「鳥のように、川のように ~森の哲人アユトンとの旅~」/長倉洋海

 フォト・ジャーナリストの長倉洋海氏の本ということで、読みました。

ブラジル先住民アユトン・クレナックは森の哲人だ。彼は言う。「我々の言葉で『生きる』事は『呼吸』と同じです。宇宙のすべては呼吸しています。人は死後、地球や宇宙全体を支えている全宇宙パワーの一部となるのです。一個の生が個人的体験を超えて、全宇宙に広がっていくのです。それは一つの希望です。『死』に恐れを感じる必要はないのです
(本の裏表紙より)」

 「フォト・ジャーナリストの眼」の本で長倉氏に魅了され、それ以来、長倉氏のファンになってしまいました(笑)。
 長倉氏の本も何冊か読みましたが、読み応えがあります。それと同時に考えさせられます。
 本書では、ブラジルの先住民への取材という内容になっていて、アユトン氏の同行取材。
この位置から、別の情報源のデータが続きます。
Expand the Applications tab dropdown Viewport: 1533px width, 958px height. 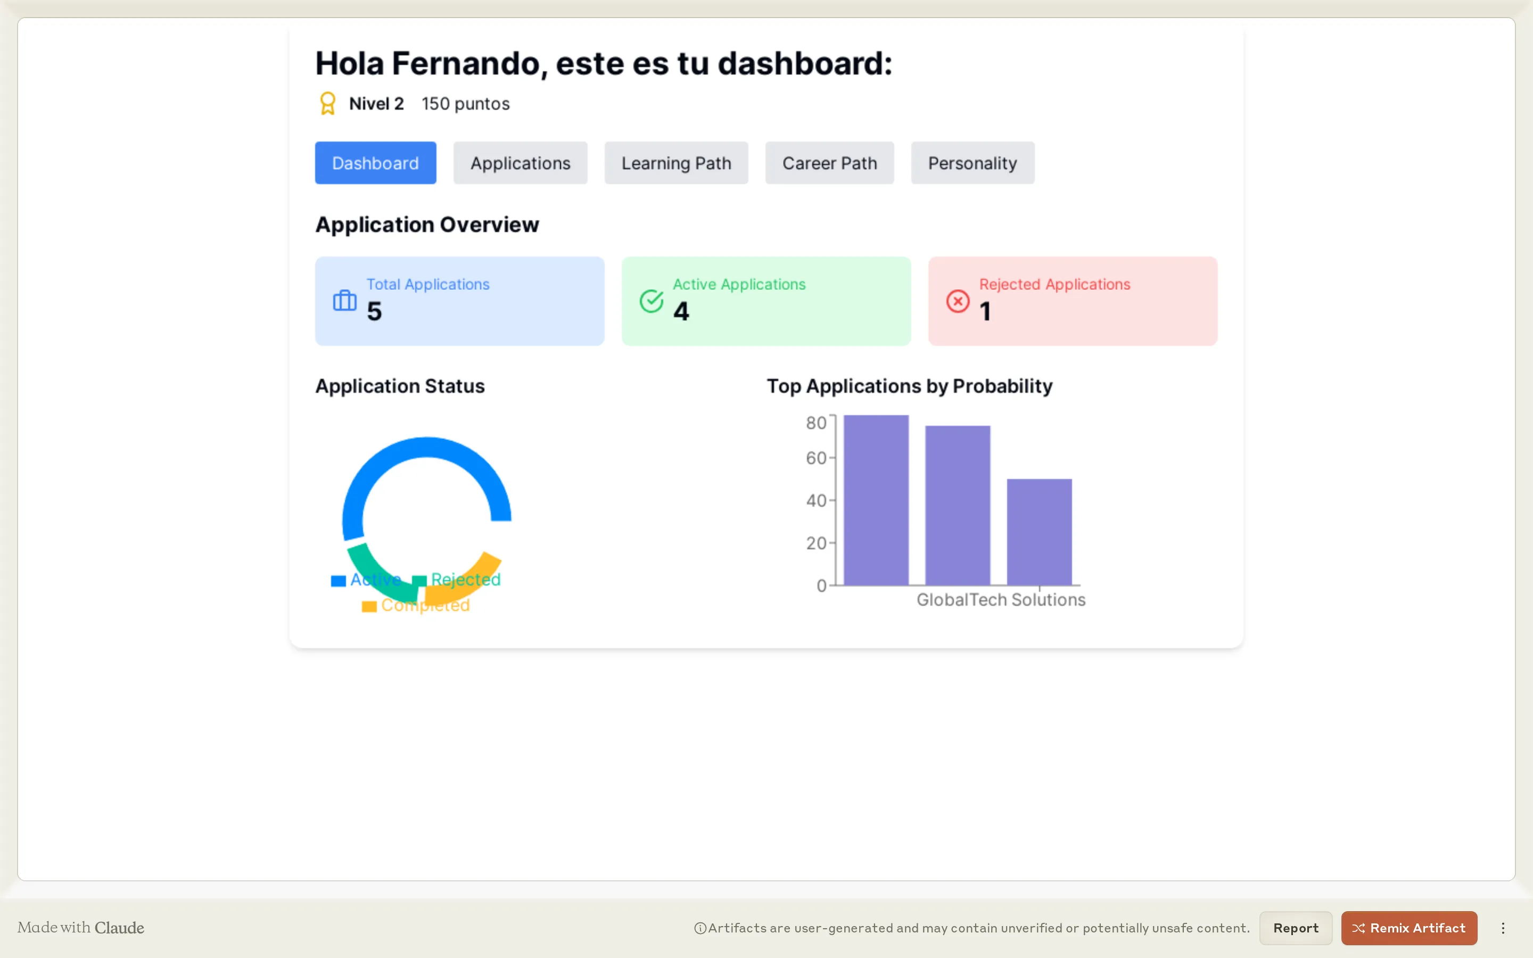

これまで、長倉氏の本を読んできましたが、どこか共通するところは、アフガニスタンでもエルサルバドルでも、同じ人間であり、平和や自然、そして、家族や仲間達を大切にしているというものでした。それらを目指し、活動している、ということです。
 国民性ということで、外国人をどこか異質なものと感じやすいものに、いや、実は同じ人間ですよ、と語りかけてくれ、優しく納得させられる内容が、長倉氏の本には込められているように感じます。そして、平和や愛、地球、生と死とは? というものを求めているようにも。

 長倉氏の本を読んでいると、どこか心が洗われるように感じます。文章もすごく読みやすく、さらにはわかりやすい。そして、疲れない(笑)。考えさせられる内容ですが、それが疲れない。
 どこか水が流れるように自然に考えているような感じです。